# Best way to remove swissvax



## gadgetboy38 (Mar 9, 2005)

I know a silly question but last week was my first go at using swissvax and i decided to put it on by hand but ended up making a right old mess of it on the bonnet and now i have a big horrible greasy smear in the middle so as its a nice day i want to take the wax off thats on the bonnet and start again. 
Can someone suggest a way to remove the stuff thats on there at the moment.. would a bit of hot soapy water be ok or would that be too harsh.

Charles


----------



## Jac-in-a-Box (Nov 9, 2002)

I take it you used the cleaner fluid first? If so, simply give it another treatment and re-apply the wax *thinly!*

or;

If you've got any any quick detailer (the Megs stuff from Halfords will do) give it a spray with that and see if it'll "level" the wax. Usually does.

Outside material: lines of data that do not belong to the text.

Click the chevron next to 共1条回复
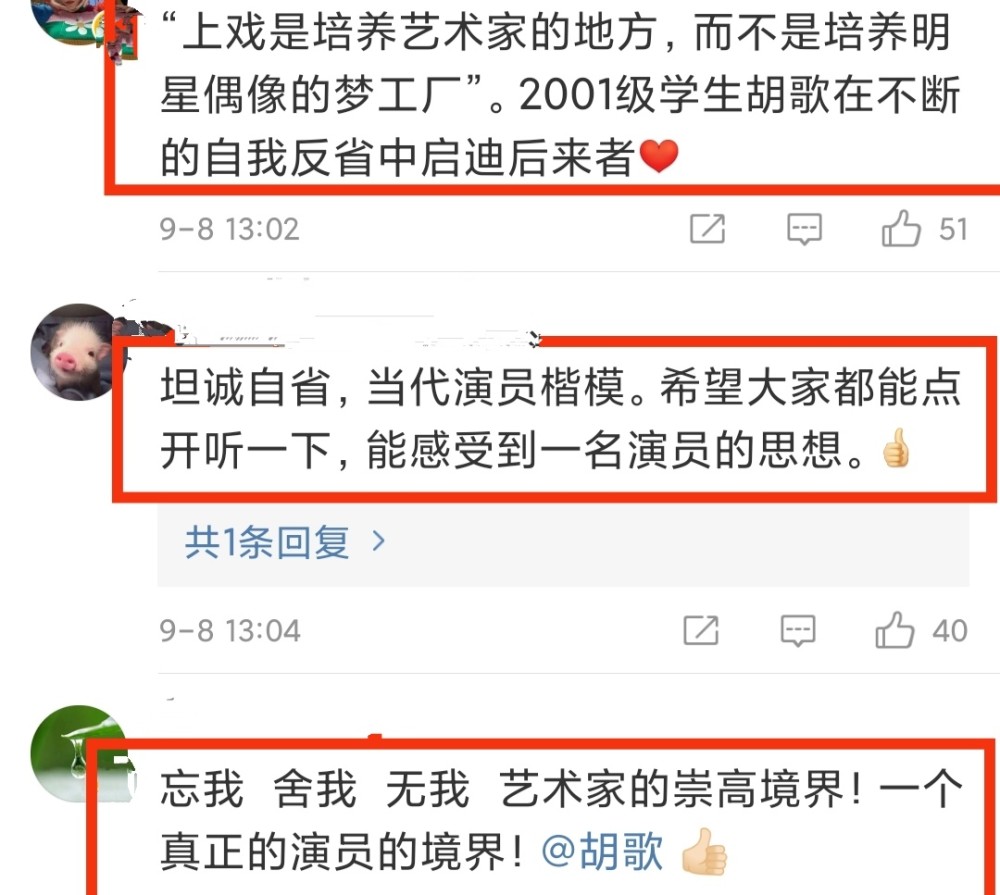1000x895 pixels. point(379,542)
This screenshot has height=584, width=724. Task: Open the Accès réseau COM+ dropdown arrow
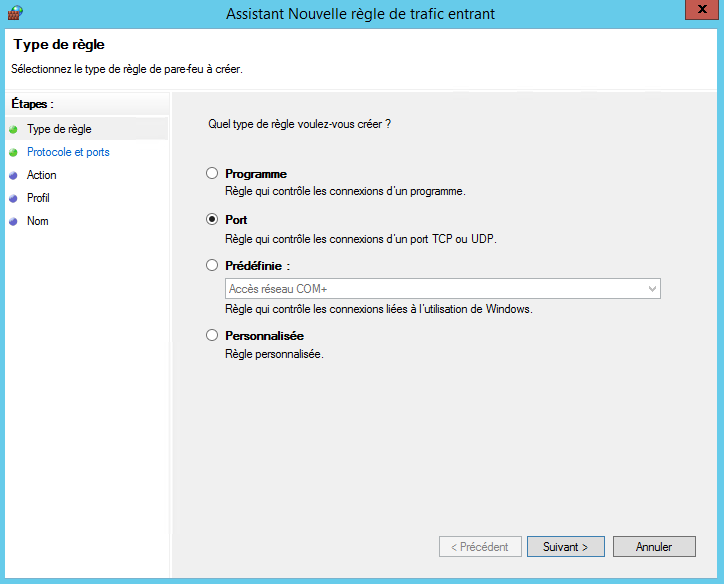click(x=652, y=289)
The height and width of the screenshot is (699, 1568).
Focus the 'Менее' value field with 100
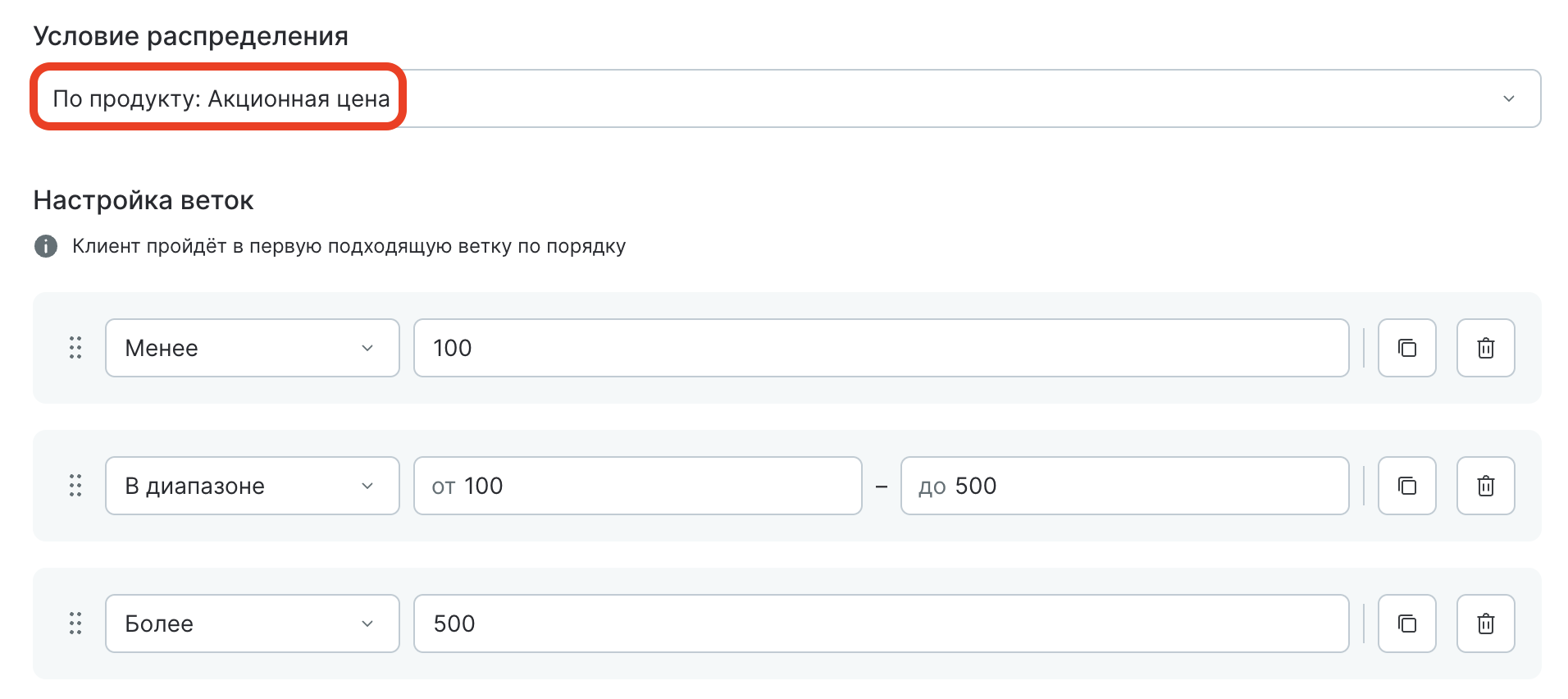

The sticky at the top of the section on choosing a wax, gives some advice on application :wink:

Dave


----------



## gadgetboy38 (Mar 9, 2005)

Thanks for that Dave yes i did use cleaner fluid first. ok so ill give it another good wash the re go over with the cleaner fluid. do i need to re-clay it again as it was done last week


----------



## Jac-in-a-Box (Nov 9, 2002)

No, no need to clay again.

Dave


----------



## foster2108 (Oct 22, 2004)

A quick detailer should sort out the smears. I've tried applying by hand a couple of times and found it difficult to apply thinly. I always stick with an applicator sponge now. 1/4 turn in the wax will do a whole panel spread nice and thinly. I wouldn't remove the wax you've put on already though, that's probably Â£5 worth down the drain!


----------



## TeeTees (Mar 9, 2006)

How long did you leave it gadgetboy ? I tend to leave mine for about 20--30 minutes (depending on weather temperature) to cure. That way it simply glides off when you wipe with the MF.


----------



## gadgetboy38 (Mar 9, 2005)

I left it on for about an hour then the sun came out and i think baked it on, I have sorted it now by following daves advice and using some cleaner fluid, i just gave it a quick once over with that and it ramoved all the smears.

Thanks for the tip TEETEES ill leave it on for less time next time and use the applicator so its not applied too thick.

Charles


----------